Health Canada says it will review a declaration by American government experts who say a key ingredient in over-the-counter cold and allergy medications also available in this country does not work to get rid of nasal and sinus congestion.
Advisers to the U.S. Food and Drug Administration voted unanimously this week against the effectiveness of orally administered decongestant phenylephrine, found in medications such as Sudafed and DayQuil.
The FDA must still decide whether to revoke the over-the-counter designation for medications containing phenylephrine, meaning they may need to be removed from store shelves.
Phenylephrine became a common ingredient in cold and allergy medicines after a 2006 U.S. law banned over-the-counter sales of products that contain another type of decongestant called pseudoephedrine, which, in large quantities, can be used to make methamphetamine.
That version is kept behind pharmacy counters.
Health Canada said Friday that, following a review, it will take any necessary action to ensure Canadians have access to safe and effective products.
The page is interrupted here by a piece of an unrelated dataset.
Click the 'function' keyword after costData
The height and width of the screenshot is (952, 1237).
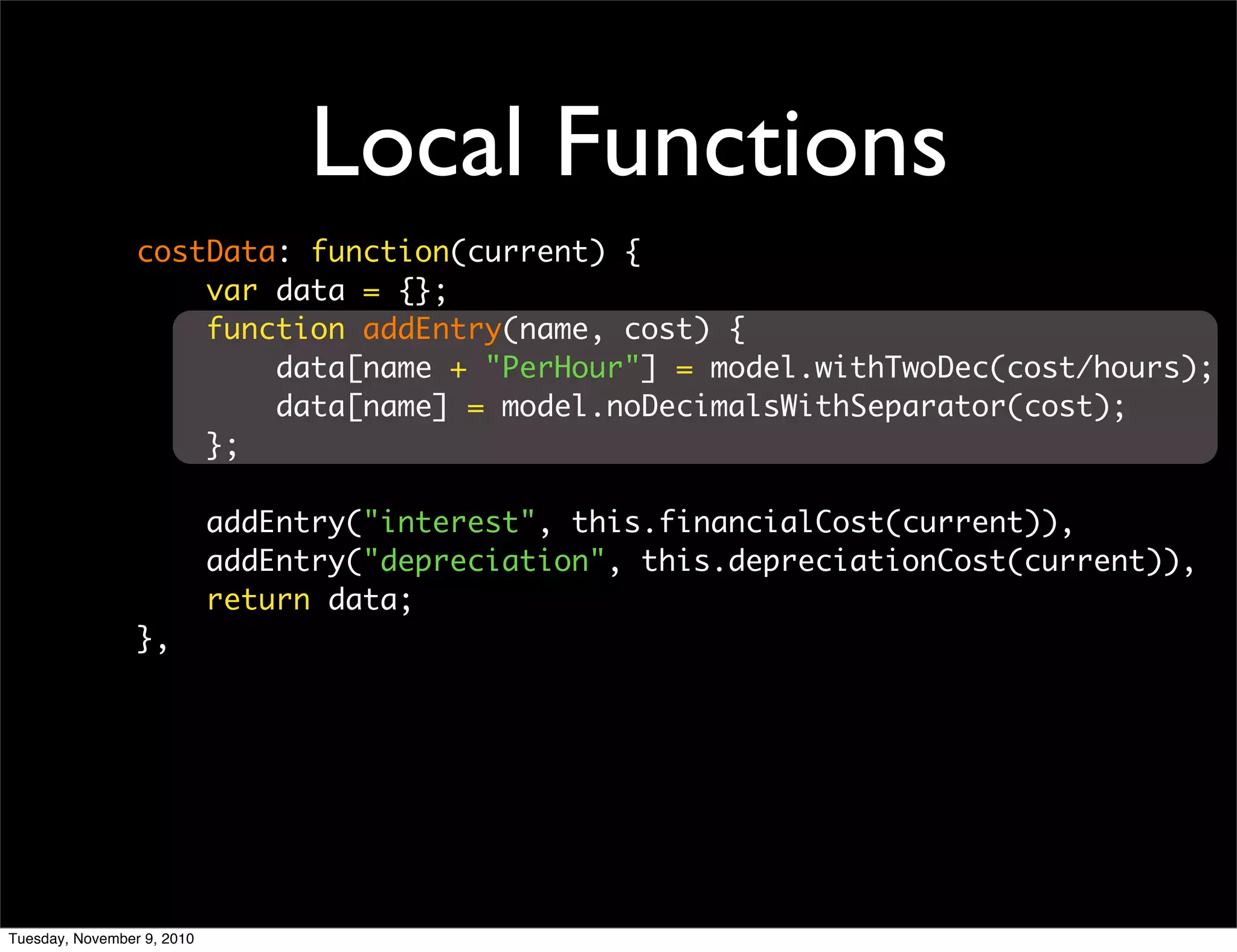[380, 251]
Various studies have already questioned the benefits of phenylephrine, which is also available in nasal sprays, though the FDA said its advisory committee’s latest vote only relates to phenylephrine in oral form, not the nasal spray.
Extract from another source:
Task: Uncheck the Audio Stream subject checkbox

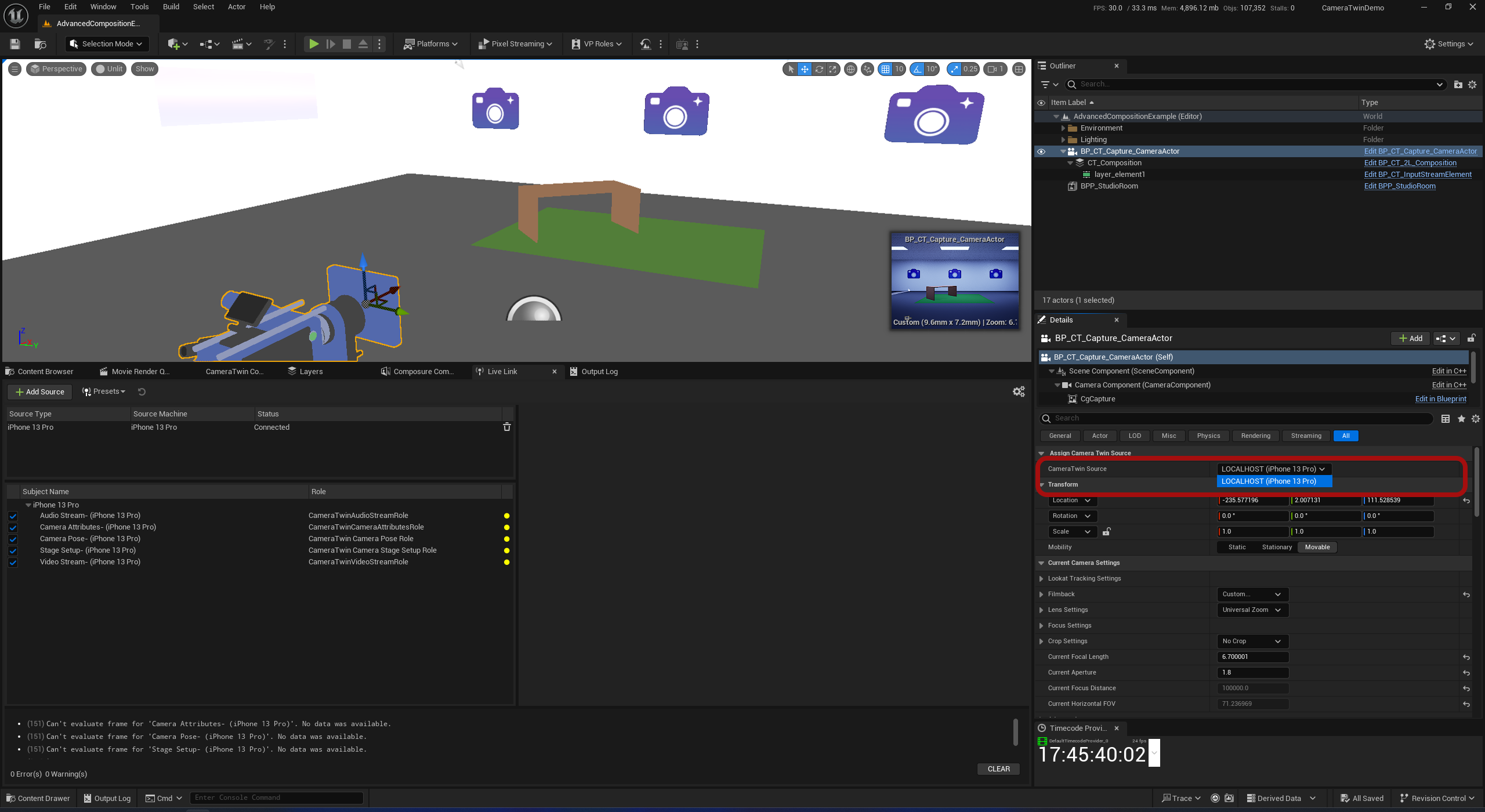Action: click(x=13, y=516)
Mina Tadrous, an assistant professor of pharmacy at the University of Toronto, said the advisers believe the oral phenylephrine products may be ineffective because they are metabolized too quickly in the liver.
“The nasal spray works. You’re sending it to the place where you need help. If you take a pill it gets absorbed and then it passes by the liver and then it goes up to your nose.”
In Canada, pseudoephedrine is still available in combination with other ingredients in some over-the-counter Tylenol and Advil products. Tadrous said it’s best to consult a pharmacist about specific symptoms.
He said phenylephrine is an example of a medication that was approved in the late 1960s with “slight evidence” that it may work as a decongestant.
The most important factor for regulators was its safety.
The FDA said in a statement this week that its advisory committee did not raise any concerns about safety issues with the use of oral phenylephrine at the recommended dose.
The effectiveness of thousands of drugs has been re-evaluated over the years as part of lengthy processes involving few resources, but a challenge is deciding which older ingredients should undergo the same scrutiny if no safety issues have been flagged, Tadrous said.